Return the data below exactly, minus the pictures.

________________

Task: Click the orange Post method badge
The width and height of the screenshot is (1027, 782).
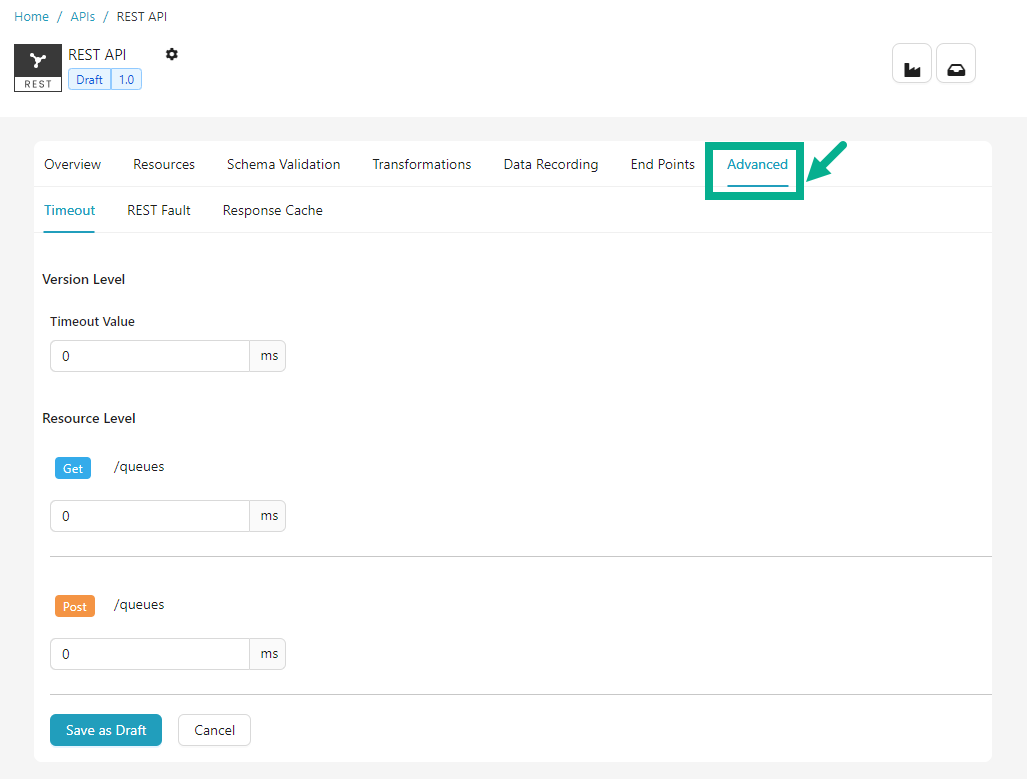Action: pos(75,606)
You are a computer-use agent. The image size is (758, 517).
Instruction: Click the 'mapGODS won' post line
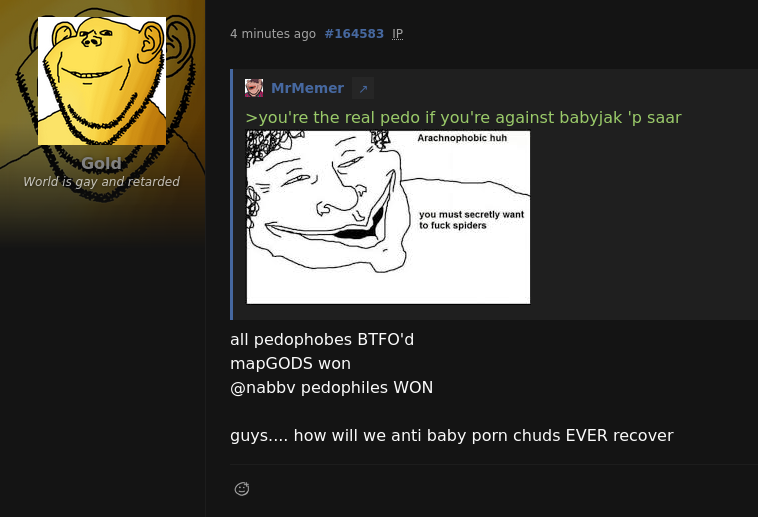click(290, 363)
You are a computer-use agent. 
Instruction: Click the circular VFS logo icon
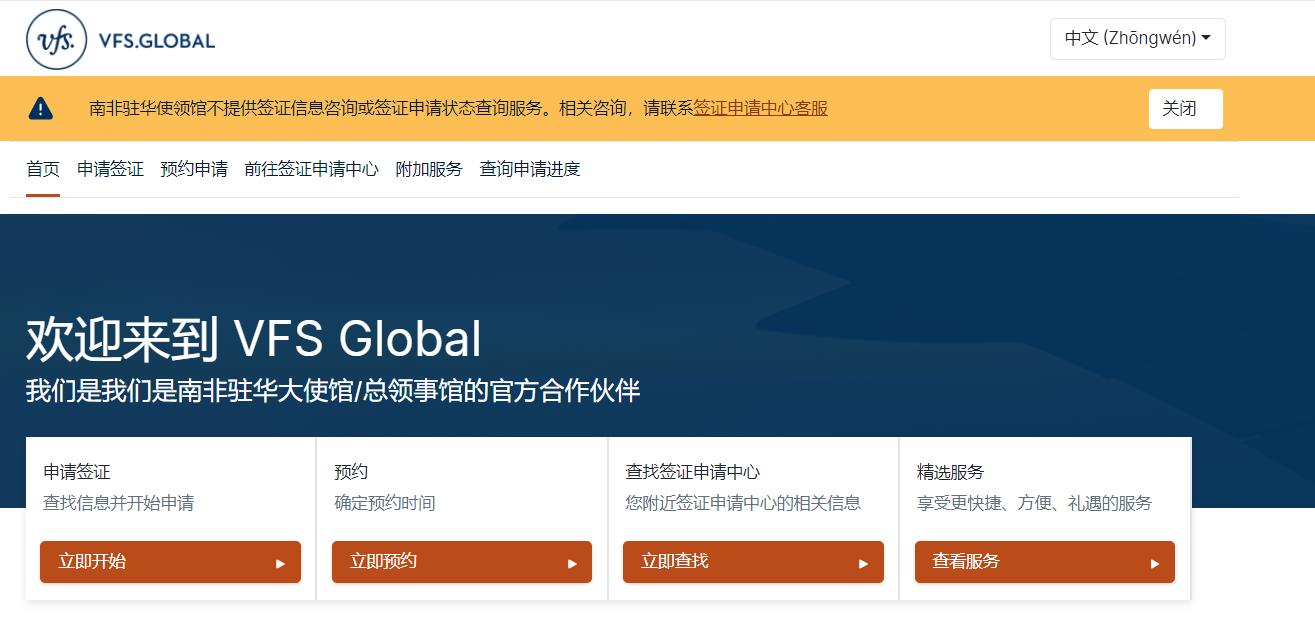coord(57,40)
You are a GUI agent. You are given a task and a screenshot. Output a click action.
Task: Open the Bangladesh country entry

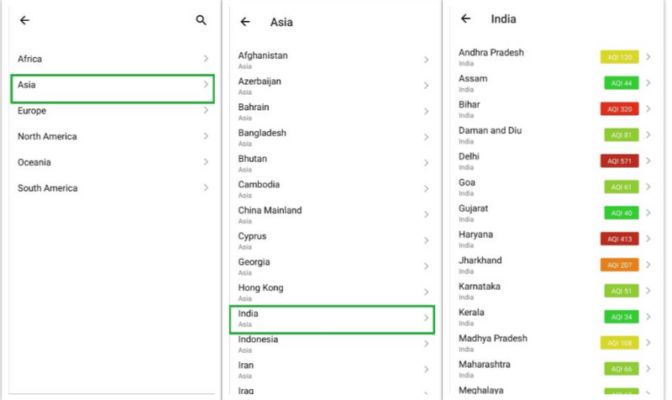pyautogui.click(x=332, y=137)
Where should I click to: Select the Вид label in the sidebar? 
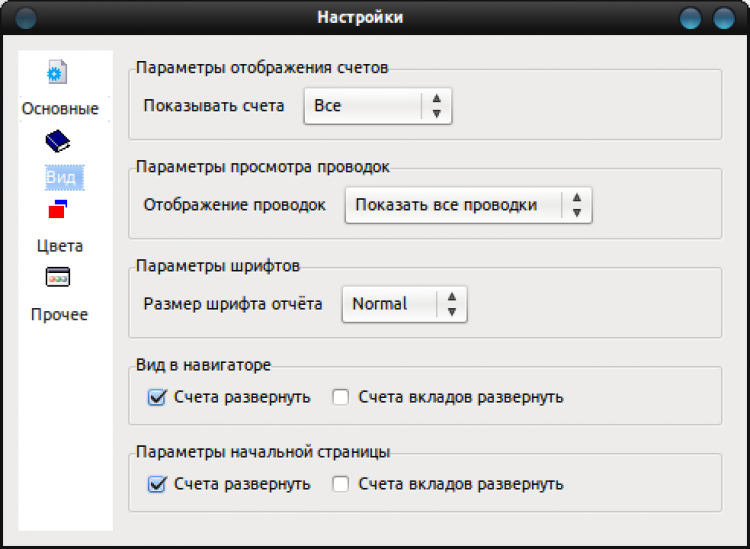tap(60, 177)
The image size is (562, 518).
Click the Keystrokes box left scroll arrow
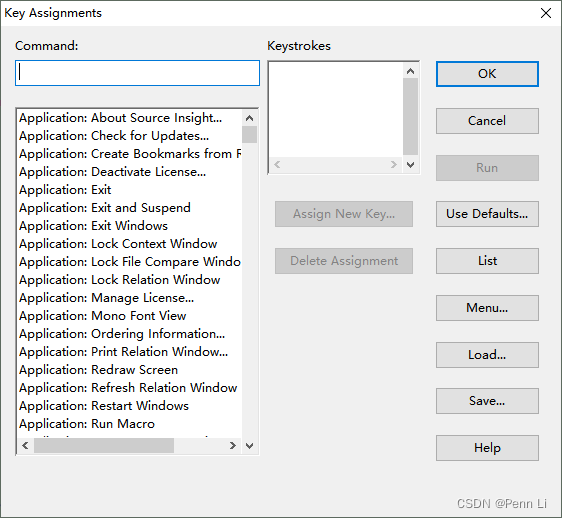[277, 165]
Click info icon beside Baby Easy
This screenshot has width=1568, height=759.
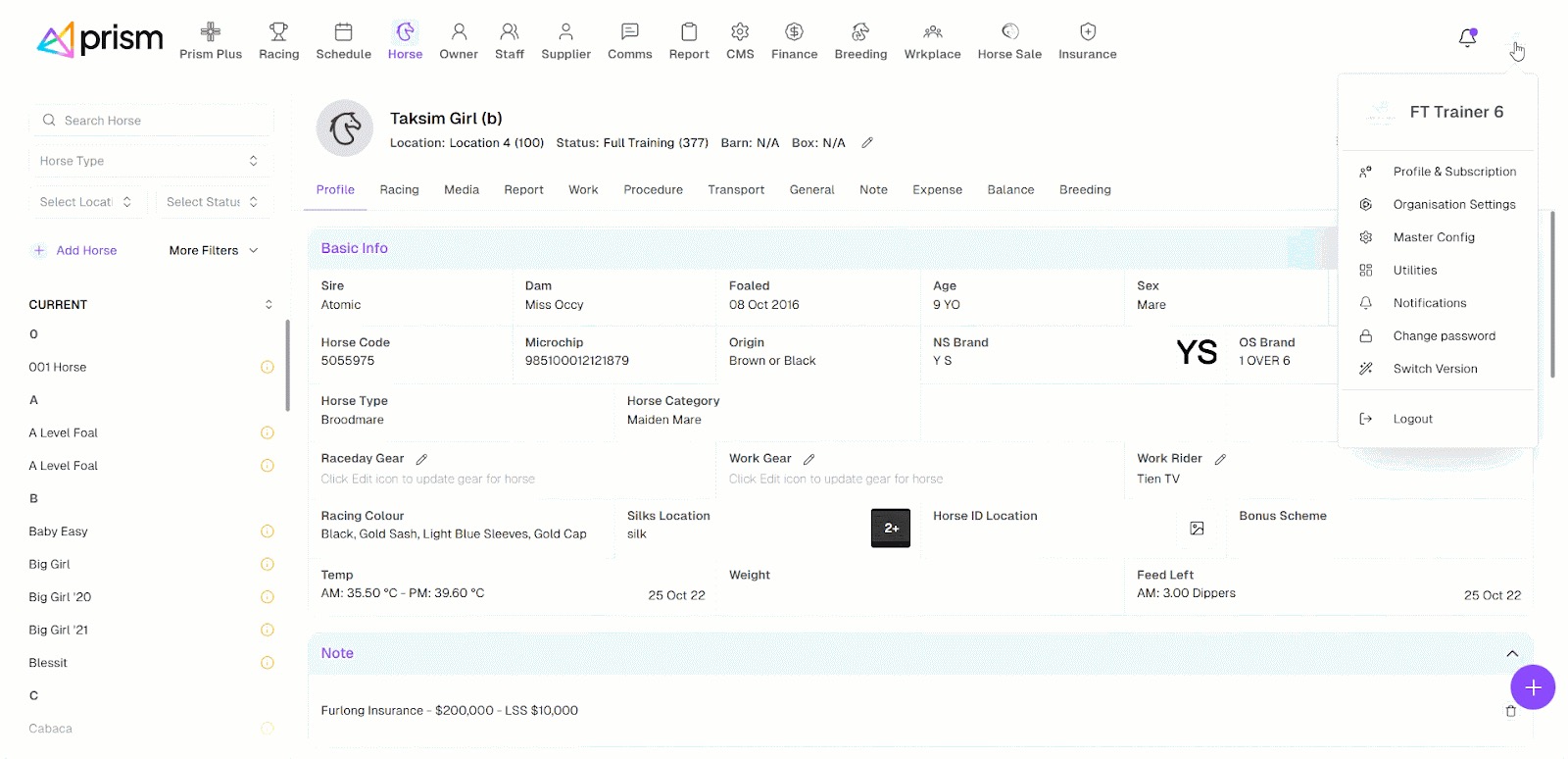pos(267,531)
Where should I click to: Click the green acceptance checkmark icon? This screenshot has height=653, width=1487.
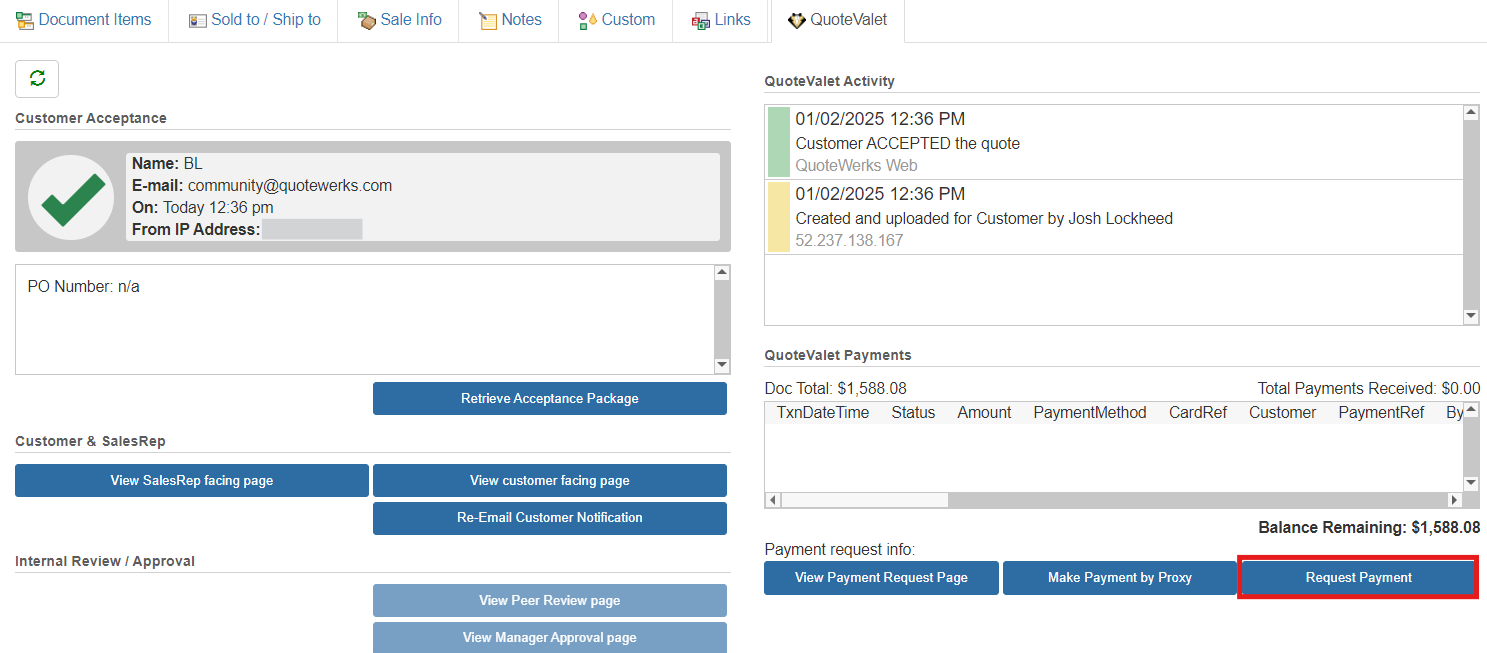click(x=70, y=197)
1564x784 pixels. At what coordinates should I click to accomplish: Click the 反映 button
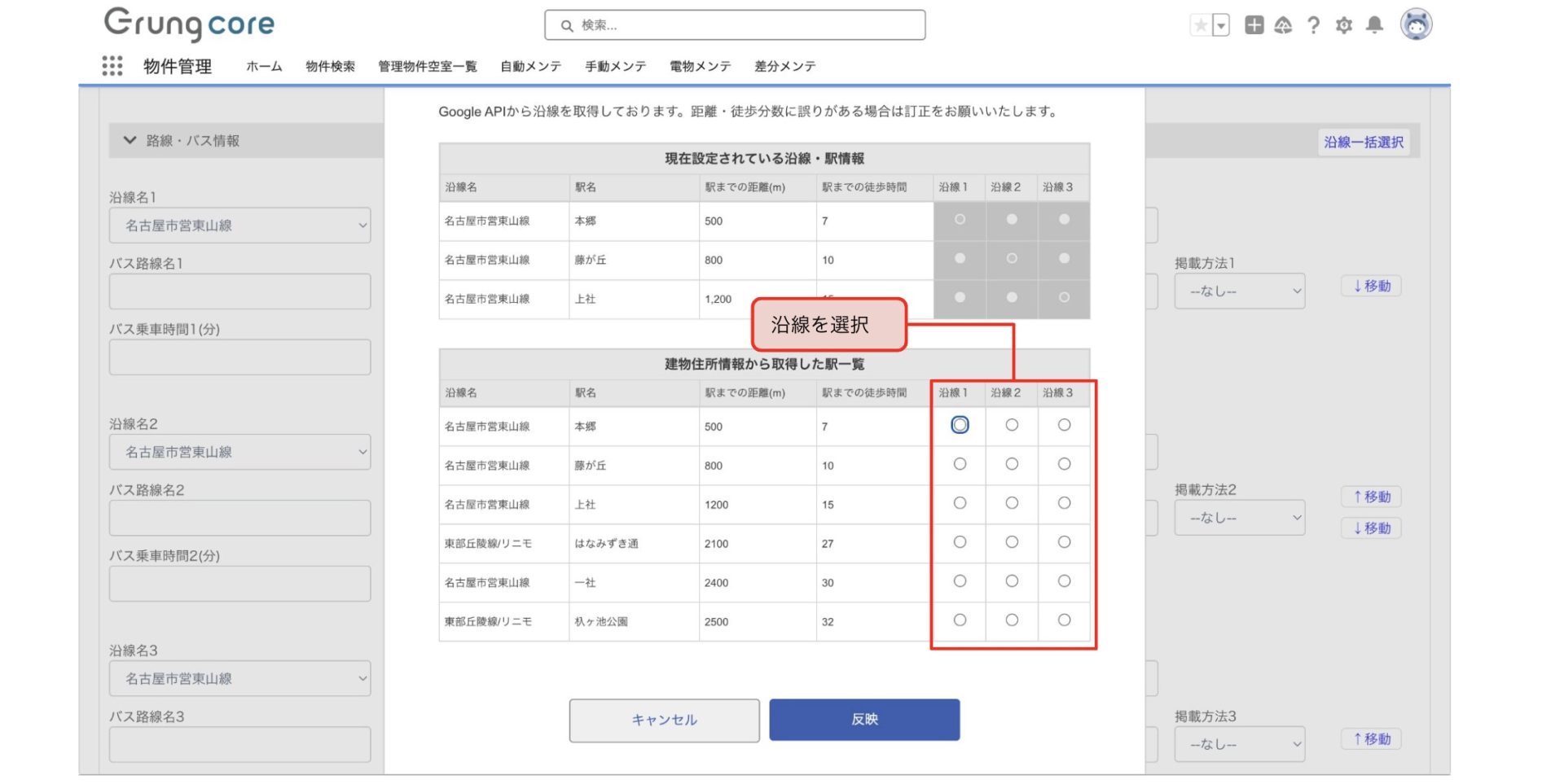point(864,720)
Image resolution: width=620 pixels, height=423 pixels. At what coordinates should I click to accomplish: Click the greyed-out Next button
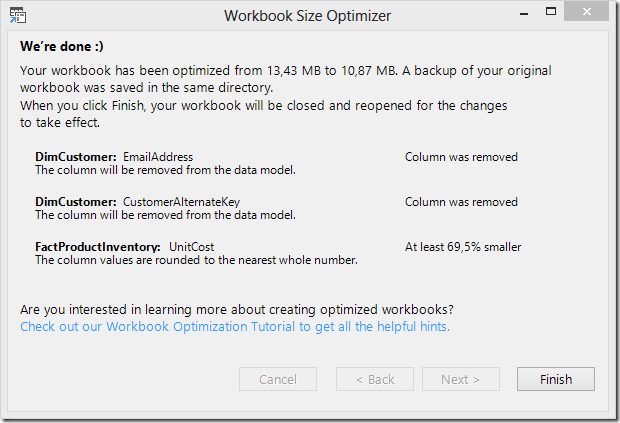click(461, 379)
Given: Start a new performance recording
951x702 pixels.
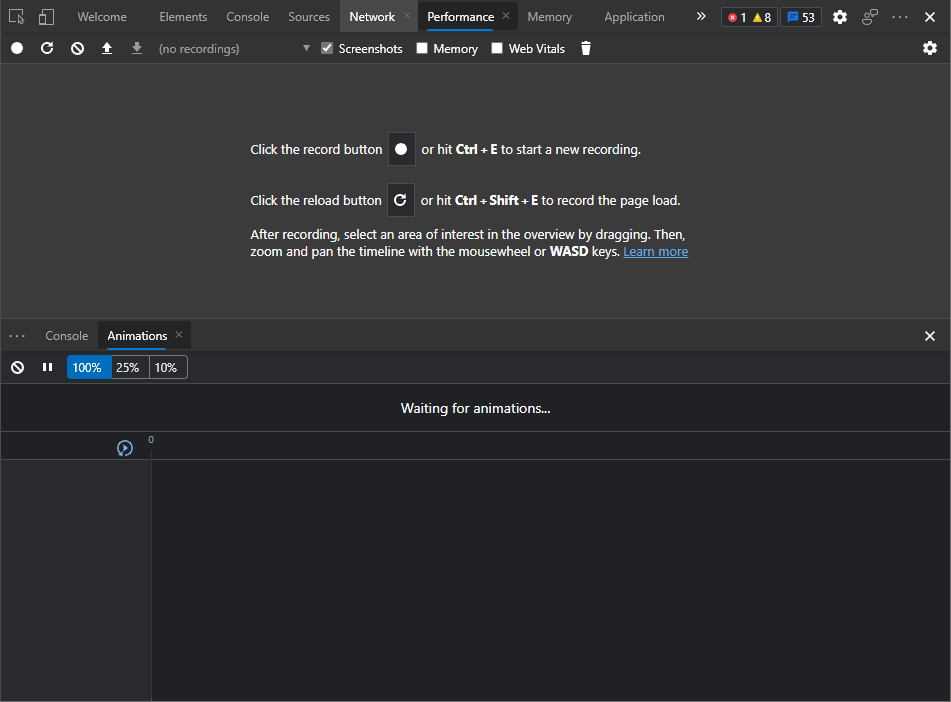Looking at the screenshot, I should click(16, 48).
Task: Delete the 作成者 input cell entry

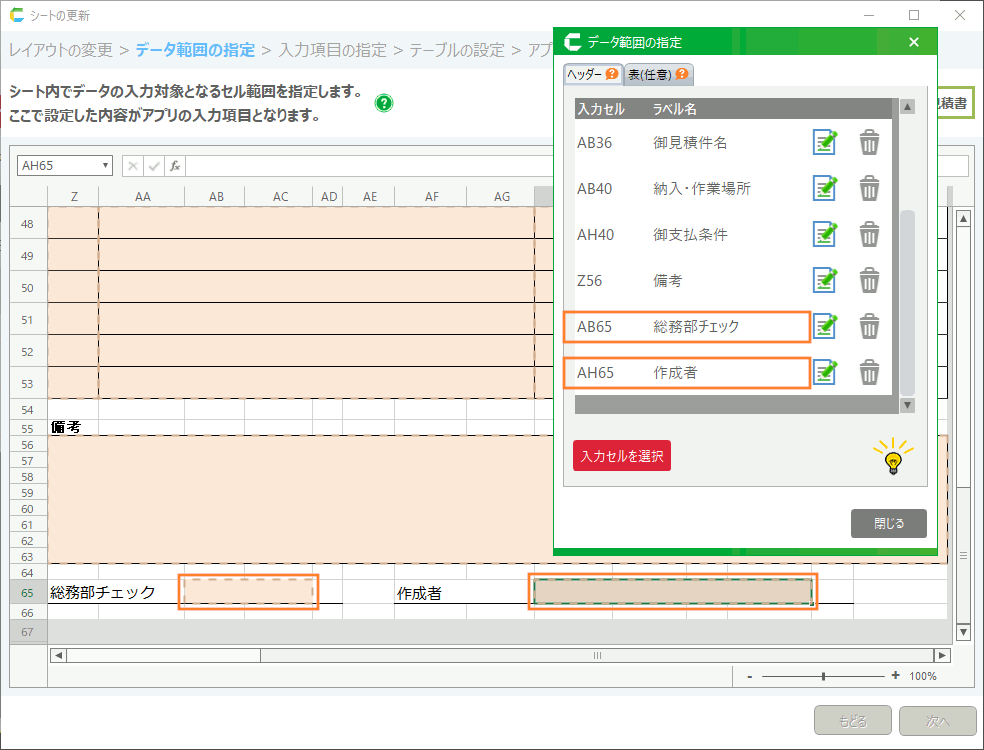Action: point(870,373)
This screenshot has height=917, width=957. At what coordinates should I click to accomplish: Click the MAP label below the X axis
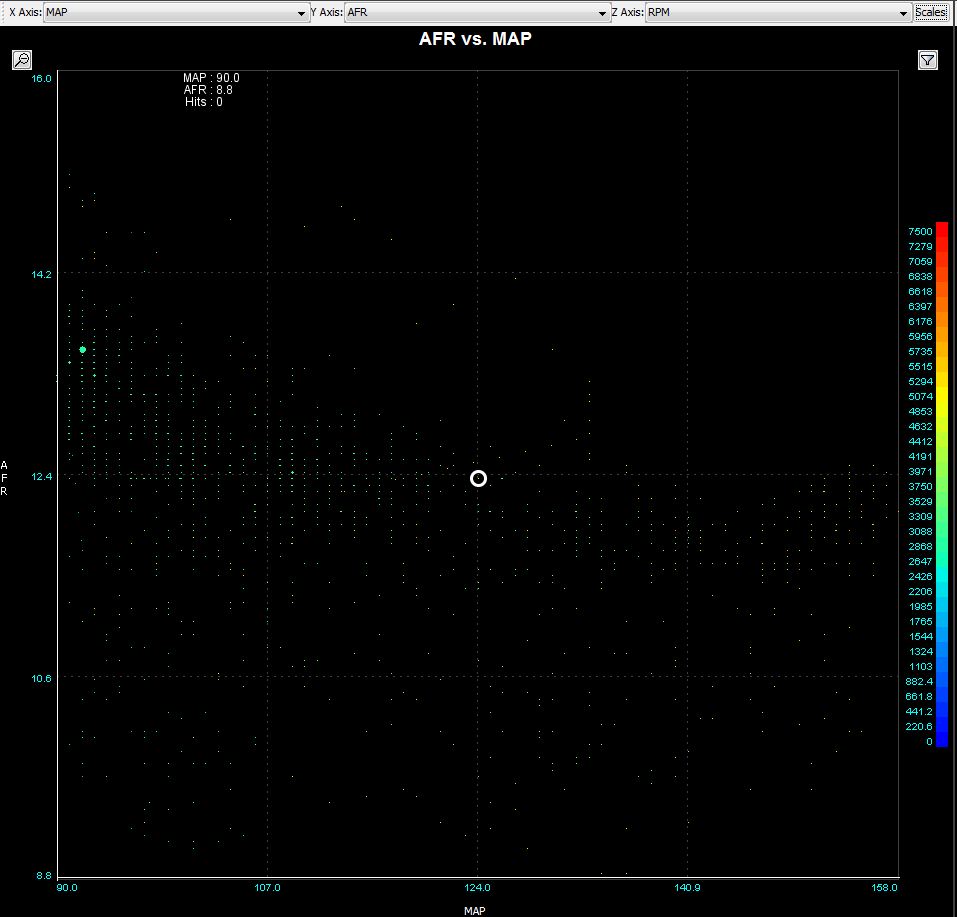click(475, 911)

________________

- Output for this task:
Task: Click the orange Post method badge
The width and height of the screenshot is (1027, 782).
Action: pos(75,606)
You are a computer-use agent. The image size is (758, 517).
Instruction: Click the 'mapGODS won' post line
click(290, 363)
You are a computer-use agent. 
Instruction: Click the circular VFS logo icon
coord(57,40)
You are a GUI agent. You are given a task and a screenshot. Output a click action.
Task: Open the Bangladesh country entry

pyautogui.click(x=332, y=137)
Where should I click to: Select the Вид label in the sidebar? 
tap(60, 177)
The image size is (562, 518).
Click the Keystrokes box left scroll arrow
[277, 165]
Click info icon beside Baby Easy
This screenshot has width=1568, height=759.
pos(267,531)
Where should I click to: Click the green acceptance checkmark icon? This screenshot has height=653, width=1487.
click(x=70, y=197)
1564x784 pixels. At what coordinates should I click to accomplish: Click the 反映 button
point(864,720)
Image resolution: width=620 pixels, height=423 pixels. At what coordinates should I click to accomplish: Click the greyed-out Next button
click(461, 379)
Given: Start a new performance recording
951x702 pixels.
Looking at the screenshot, I should click(16, 48).
Task: Delete the 作成者 input cell entry

Action: point(870,373)
This screenshot has height=917, width=957. At what coordinates should I click to accomplish: Click the MAP label below the X axis
click(475, 911)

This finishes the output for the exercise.